I had to laugh at the ingenuity of fate. I was perfectly calm now, with a calm arising from my conviction that there was nothing more I could do to change the course of events. I let my glance wander round the room: its contours were indistinct as the smoke became thicker, and it looked strange and uncanny in the deepening twilight. I was finding it harder and harder to breathe. I felt dizzy, and there was a rushing sound in my head – the first effects of carbon-monoxide poisoning.
I lay down on the sofa again. Why let myself be burnt alive when I could avoid it by taking the sleeping tablets? How much easier my death would be than the deaths of my parents, sisters and brother, gassed in Treblinka! At these last moments I tried to think only of them.
I found the little tube of sleeping tablets, tipped the contents into my mouth and swallowed them. I was going to take the opium too, to make perfectly sure I died, but I had no time to do it. The tablets worked instantly on an empty, starved stomach.
I fell asleep.
16 ∼ Death of a City
I did not die. Obviously the tablets had not been strong enough after all. I woke at seven in the morning, feeling nauseous. There was a roaring in my ears, the pulse at my temples was hammering painfully, my eyes were starting from their sockets and my arms and legs felt numb. It was a tickling sensation on my throat that had actually woken me. A fly was crawling over it, numbed as I was by the events of the night, and like me half dead. I had to concentrate and summon up all my strength to move my hand and swat it away.
My first emotion was not disappointment that I had failed to die, but joy to find myself alive. A boundless, animal lust for life at any price. I had survived a night in a burning building – now the main thing was to save myself somehow.
I lay where I was for a while to recover my senses a little more, then slipped off the sofa and crawled to the door. The room was still full of smoke, and when I reached for the door handle it was so hot that I let go of it again at once. At a second attempt, I mastered the pain and opened the door. There was less smoke on the stairway now than in my room, since it could easily find its way out through the charred openings of the tall landing windows. I could see the stairs; it would be possible to climb down them.
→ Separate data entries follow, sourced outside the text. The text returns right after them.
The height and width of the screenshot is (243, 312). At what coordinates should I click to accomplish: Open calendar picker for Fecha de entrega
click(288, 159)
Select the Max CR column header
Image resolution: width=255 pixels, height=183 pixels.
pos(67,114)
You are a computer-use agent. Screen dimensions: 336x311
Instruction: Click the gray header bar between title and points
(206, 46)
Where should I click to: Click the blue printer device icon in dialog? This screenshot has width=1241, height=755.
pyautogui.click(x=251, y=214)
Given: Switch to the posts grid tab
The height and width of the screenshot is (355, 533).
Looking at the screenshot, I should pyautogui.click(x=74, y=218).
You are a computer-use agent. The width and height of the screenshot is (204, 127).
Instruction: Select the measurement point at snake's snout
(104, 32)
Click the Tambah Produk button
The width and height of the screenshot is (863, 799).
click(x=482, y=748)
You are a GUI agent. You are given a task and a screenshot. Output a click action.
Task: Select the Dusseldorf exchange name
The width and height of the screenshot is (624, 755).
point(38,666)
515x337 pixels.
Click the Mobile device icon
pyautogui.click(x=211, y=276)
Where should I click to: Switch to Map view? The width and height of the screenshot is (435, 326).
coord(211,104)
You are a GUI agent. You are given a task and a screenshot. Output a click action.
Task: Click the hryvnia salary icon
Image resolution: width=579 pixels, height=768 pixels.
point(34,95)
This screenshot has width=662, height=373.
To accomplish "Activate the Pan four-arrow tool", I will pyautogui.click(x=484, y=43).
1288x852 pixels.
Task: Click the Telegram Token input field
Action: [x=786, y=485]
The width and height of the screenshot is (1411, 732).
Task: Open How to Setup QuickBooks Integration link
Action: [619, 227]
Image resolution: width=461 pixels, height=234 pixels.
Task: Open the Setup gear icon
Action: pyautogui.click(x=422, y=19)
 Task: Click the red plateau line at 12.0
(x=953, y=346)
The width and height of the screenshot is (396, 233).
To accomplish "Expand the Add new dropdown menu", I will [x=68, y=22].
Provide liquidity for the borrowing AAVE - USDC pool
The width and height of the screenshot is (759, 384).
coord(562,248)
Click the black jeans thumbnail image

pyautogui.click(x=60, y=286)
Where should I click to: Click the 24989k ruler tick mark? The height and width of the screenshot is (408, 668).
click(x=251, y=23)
Summoning up all my willpower, I forced myself to stand up, clutched the banisters, and began going downstairs. The floor below me was already burnt out and the fire had died down there. The door frames were still burning, and the air in the rooms beyond shimmered with heat. Remains of furniture and other possessions were still smouldering on the floors, leaving white heaps of ashes as the glow died out where they had stood.
As I came down to the first floor I found the burnt corpse of a man lying on the stairs; its clothes had carbonized on it, and it was brown and horribly bloated. I had to get past it somehow if I was to go on. I thought I would be able to raise my legs high enough to step over it as they dragged me forward. But at my first attempt my foot struck the stomach of the corpse and I stumbled, lost my balance, fell and rolled half a floor further down, together with the charred body. Fortunately the corpse was now behind me, and I could pick myself up and go on down to the ground floor. I came out into the yard, which was surrounded by a small wall covered with a creeper. I crawled over to this wall and hid in a niche in the corner, two metres from the burning building, camouflaging myself with the tendrils of the creeper and the leaves and stalks of some tomato plants growing between the wall and the building.
The shooting still did not let up. Bullets flew above my head, and I heard German voices close to me on the other side of the wall. They came from men walking down the pavement beside the road. Around evening cracks appeared in the wall of the burning building. If it collapsed I would be buried underneath it. However, I waited to move until it was dark, and until I had made more of a recovery from last night’s poisoning. I went back to the stairway in the dark, but I dared not go up again. The interiors of the flats were still burning, just as they had been that morning, and the fire might reach my floor any moment. I thought hard, and devised a different plan: the huge, unfinished hospital building where the Wehrmacht kept its stores stood on the other side of Aleja Niepodległości. I would try to get there.
I went out into the street through the other entrance to my building. Although it was evening it was not completely dark. The broad roadway was lit up by the red glow of the fires. It was covered with corpses, and the woman I had seen killed on the second day of the rebellion still lay among them. I lay down on my stomach and began crawling towards the hospital. Germans were constantly passing by, alone or in groups, and when they did I stopped moving and pretended to be another corpse. The odour of decay rose from the dead bodies, mingling with the smell of the fires in the air. I tried to crawl as fast as I could, but the width of the road seemed endless and crossing it took for ever. At last I made it to the dark hospital building. I staggered through the first entrance I saw, collapsed on the floor and went to sleep at once.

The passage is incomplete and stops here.